Writing in The Times Educational Supplement in the Dunblane aftermath, Peter Davies, head of a Wiltshire pupil referral unit, described how therapeutic counselling could help pupils locate repressed anger about neglect, abuse, and social and family deprivation in their earlier childhood, and then work through to resolution and acceptance. But his John Ivie Centre is one of the few units in the country where such counselling is available, they are sometimes short of qualified staff, and he was conscious that pupils who denied their angry feelings might slip through the net to a subsequent tragedy.

Not only is the country now perilously short of such centres to work with emotionally and behaviourally disturbed adolescents, but there are grounds for believing that their numbers are increasing in inverse proportion.

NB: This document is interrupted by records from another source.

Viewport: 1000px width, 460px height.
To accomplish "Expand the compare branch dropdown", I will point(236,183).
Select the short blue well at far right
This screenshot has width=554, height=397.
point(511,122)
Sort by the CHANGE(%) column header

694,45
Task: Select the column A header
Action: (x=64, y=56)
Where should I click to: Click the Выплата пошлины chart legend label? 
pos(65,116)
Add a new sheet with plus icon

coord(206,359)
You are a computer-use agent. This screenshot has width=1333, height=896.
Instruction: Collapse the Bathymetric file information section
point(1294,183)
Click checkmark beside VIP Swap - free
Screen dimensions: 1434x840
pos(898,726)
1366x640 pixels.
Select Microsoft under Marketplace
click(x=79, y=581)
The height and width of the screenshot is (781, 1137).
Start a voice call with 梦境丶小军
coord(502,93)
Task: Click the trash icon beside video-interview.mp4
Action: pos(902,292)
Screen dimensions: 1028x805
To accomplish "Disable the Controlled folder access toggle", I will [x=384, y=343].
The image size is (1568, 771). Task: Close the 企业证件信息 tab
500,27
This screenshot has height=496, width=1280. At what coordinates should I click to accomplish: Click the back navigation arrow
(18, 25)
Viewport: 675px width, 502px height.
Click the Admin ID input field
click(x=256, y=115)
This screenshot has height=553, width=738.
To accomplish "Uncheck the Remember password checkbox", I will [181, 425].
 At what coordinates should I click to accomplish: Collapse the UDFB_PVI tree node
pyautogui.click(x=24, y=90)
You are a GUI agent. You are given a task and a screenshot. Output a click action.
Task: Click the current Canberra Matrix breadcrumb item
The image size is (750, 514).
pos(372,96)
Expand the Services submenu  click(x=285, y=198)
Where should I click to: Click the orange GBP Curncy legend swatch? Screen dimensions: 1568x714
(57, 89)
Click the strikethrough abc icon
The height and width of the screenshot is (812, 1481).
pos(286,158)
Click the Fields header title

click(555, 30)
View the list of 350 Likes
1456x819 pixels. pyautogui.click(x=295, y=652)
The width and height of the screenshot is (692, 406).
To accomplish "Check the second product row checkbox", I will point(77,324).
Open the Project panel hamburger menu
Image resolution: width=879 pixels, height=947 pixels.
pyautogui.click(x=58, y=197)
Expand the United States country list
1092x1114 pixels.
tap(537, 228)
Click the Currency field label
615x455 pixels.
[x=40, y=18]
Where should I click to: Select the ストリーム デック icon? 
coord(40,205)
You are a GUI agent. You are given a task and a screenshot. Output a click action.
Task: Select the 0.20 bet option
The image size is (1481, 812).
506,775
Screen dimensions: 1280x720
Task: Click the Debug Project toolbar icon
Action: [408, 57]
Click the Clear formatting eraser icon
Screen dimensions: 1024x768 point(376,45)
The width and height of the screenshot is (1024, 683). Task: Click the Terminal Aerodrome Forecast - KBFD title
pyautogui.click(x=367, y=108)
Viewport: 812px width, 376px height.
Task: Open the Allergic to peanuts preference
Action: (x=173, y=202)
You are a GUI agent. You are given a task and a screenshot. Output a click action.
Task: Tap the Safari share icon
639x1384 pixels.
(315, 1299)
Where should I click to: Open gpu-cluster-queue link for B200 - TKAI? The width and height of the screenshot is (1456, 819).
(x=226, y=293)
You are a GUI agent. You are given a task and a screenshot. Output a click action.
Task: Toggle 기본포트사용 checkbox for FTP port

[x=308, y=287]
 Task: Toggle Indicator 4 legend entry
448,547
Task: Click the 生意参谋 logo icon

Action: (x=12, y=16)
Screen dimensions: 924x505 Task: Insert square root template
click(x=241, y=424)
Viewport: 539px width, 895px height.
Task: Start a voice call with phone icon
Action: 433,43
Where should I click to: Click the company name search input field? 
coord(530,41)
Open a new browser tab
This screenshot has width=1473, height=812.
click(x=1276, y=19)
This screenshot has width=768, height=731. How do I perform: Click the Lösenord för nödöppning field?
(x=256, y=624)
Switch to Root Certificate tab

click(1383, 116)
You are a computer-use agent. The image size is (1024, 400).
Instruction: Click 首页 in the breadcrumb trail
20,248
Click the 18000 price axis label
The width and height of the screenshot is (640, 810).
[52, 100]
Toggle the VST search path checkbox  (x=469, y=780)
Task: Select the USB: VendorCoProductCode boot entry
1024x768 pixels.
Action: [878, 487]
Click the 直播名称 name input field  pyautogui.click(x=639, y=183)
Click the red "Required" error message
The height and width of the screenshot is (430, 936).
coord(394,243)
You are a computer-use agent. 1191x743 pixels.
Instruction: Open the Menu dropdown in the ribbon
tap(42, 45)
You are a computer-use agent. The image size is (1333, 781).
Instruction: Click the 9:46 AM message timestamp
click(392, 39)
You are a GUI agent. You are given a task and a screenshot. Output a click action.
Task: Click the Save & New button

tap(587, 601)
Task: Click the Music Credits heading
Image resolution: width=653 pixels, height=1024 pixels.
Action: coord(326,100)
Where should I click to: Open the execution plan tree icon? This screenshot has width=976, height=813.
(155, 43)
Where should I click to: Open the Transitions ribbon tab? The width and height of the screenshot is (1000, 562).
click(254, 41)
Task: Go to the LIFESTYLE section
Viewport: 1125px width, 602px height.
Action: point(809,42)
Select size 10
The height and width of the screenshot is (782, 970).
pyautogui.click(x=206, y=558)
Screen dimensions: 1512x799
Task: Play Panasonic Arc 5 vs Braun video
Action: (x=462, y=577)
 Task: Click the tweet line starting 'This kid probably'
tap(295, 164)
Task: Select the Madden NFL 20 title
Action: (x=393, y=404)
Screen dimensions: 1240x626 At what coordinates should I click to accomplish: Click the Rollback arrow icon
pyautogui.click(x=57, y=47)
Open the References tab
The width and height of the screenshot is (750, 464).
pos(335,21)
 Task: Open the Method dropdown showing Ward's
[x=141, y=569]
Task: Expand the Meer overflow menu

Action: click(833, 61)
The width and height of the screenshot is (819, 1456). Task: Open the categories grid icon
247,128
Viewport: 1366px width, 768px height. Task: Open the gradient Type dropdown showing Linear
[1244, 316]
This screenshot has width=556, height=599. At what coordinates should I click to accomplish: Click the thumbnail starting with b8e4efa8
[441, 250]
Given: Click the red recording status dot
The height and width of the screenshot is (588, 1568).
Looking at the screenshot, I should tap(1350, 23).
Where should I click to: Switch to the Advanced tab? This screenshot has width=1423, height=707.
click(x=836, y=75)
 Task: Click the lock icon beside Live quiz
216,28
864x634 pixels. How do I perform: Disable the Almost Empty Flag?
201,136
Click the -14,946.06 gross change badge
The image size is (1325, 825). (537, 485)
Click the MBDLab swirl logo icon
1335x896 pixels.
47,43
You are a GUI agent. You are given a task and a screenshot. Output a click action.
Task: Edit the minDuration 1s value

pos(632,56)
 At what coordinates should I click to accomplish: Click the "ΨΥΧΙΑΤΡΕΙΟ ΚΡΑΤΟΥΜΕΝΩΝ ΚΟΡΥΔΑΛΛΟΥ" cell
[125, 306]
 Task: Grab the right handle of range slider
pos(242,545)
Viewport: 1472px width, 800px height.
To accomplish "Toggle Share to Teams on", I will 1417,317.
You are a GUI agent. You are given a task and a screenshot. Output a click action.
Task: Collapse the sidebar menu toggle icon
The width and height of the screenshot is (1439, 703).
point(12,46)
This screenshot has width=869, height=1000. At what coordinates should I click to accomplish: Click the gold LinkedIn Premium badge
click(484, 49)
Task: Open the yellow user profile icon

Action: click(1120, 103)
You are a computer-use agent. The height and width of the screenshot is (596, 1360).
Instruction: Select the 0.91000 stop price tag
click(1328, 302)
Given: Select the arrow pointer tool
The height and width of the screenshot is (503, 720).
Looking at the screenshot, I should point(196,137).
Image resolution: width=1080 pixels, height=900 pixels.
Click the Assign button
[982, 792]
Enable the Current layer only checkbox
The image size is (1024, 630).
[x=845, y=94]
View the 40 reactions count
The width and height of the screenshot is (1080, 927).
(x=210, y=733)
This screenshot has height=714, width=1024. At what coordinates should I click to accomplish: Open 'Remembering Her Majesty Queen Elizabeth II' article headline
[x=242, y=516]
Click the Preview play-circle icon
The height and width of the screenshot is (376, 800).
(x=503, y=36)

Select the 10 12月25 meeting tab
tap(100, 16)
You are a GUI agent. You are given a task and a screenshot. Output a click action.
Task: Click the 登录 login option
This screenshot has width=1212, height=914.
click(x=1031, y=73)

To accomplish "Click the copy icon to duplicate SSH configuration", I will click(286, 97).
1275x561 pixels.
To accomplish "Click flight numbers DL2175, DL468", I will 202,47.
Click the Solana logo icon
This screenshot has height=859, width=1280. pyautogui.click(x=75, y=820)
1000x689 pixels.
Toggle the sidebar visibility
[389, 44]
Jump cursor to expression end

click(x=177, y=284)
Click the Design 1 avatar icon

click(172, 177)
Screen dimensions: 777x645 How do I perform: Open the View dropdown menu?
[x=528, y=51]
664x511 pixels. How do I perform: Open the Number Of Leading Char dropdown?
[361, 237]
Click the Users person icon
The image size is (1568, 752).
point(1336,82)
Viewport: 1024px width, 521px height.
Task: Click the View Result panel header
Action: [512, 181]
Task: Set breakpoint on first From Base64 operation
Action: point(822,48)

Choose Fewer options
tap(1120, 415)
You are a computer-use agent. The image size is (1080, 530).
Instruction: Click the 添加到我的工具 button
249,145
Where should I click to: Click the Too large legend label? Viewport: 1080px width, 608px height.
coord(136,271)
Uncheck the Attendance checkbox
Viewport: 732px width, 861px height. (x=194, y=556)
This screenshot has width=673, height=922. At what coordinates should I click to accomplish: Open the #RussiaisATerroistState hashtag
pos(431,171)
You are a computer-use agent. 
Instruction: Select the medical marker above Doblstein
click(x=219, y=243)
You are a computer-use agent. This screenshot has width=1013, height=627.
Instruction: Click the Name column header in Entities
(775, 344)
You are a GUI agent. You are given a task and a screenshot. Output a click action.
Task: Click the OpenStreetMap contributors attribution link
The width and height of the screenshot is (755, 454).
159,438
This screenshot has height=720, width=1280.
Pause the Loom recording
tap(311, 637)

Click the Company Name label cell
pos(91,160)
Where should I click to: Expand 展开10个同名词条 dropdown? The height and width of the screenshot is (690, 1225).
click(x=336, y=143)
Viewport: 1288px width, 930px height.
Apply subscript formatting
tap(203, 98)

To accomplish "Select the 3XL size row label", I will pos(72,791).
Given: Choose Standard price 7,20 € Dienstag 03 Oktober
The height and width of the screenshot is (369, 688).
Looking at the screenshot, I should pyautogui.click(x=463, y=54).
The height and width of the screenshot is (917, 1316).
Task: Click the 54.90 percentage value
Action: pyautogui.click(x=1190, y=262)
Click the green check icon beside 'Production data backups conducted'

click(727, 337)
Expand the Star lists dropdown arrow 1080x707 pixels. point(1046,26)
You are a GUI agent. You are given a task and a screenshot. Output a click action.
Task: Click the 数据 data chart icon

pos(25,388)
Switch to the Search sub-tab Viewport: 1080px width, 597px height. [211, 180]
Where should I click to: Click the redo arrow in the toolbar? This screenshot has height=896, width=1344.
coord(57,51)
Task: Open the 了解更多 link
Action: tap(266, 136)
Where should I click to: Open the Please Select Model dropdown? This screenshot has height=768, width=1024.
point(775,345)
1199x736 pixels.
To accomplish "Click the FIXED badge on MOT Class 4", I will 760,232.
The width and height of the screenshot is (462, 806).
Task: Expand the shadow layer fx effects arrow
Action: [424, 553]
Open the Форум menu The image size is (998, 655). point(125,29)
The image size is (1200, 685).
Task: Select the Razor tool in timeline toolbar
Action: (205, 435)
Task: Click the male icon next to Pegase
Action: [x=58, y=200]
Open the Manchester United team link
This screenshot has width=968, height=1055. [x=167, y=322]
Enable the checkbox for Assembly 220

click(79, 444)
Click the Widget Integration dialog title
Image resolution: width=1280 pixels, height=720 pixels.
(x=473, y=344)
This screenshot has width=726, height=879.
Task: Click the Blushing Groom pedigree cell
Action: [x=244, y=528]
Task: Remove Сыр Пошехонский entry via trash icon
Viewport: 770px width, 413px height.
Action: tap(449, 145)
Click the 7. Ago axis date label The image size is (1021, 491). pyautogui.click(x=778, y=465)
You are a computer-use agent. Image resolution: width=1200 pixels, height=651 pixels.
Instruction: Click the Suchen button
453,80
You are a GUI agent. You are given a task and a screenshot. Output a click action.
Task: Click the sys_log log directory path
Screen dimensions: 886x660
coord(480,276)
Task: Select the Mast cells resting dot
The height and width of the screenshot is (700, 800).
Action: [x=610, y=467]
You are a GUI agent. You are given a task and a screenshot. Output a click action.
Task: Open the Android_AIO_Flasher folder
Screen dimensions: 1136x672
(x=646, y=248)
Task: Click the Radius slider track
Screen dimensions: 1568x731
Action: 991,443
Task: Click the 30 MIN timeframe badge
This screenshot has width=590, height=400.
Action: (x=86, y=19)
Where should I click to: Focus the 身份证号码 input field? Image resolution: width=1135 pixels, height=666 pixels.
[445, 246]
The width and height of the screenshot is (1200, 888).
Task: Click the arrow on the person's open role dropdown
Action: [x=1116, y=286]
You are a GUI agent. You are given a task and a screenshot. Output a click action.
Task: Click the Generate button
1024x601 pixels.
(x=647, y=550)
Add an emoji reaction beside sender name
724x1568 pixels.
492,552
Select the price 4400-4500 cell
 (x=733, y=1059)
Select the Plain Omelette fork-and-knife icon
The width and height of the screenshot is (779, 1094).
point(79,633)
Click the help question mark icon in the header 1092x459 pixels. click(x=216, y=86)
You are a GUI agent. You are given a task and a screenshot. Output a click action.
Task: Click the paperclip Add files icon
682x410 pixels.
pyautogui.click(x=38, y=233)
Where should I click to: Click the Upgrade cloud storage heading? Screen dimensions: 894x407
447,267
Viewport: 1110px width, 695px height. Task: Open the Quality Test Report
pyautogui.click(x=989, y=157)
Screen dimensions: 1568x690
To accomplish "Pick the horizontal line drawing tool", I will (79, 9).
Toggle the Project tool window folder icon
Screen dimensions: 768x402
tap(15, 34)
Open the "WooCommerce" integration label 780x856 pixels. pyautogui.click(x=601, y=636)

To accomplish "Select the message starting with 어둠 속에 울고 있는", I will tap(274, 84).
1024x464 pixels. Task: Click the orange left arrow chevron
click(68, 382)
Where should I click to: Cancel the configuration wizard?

Add to that a competitive schools climate in which the well-adjusted and well-parented are nurtured and the disappointed, disaffected and disappeared excluded, and a frightening scenario emerges.

It is facile to blame all evil on society’s failure, and of course schools deserve all possible protection - and at once - from murderers, perverts and misfits of whatever kind. But Government policies should also turn with equal urgency into a more inclusive mode, so that actual and potential trouble-makers are not simply rejected, isolated and forgotten - until they come back to exact their revenge on the society that turned them into outsiders.

Maybe a teddy bears’ picnic in the playground is the sort of happy-families scene that can finally tip the balance.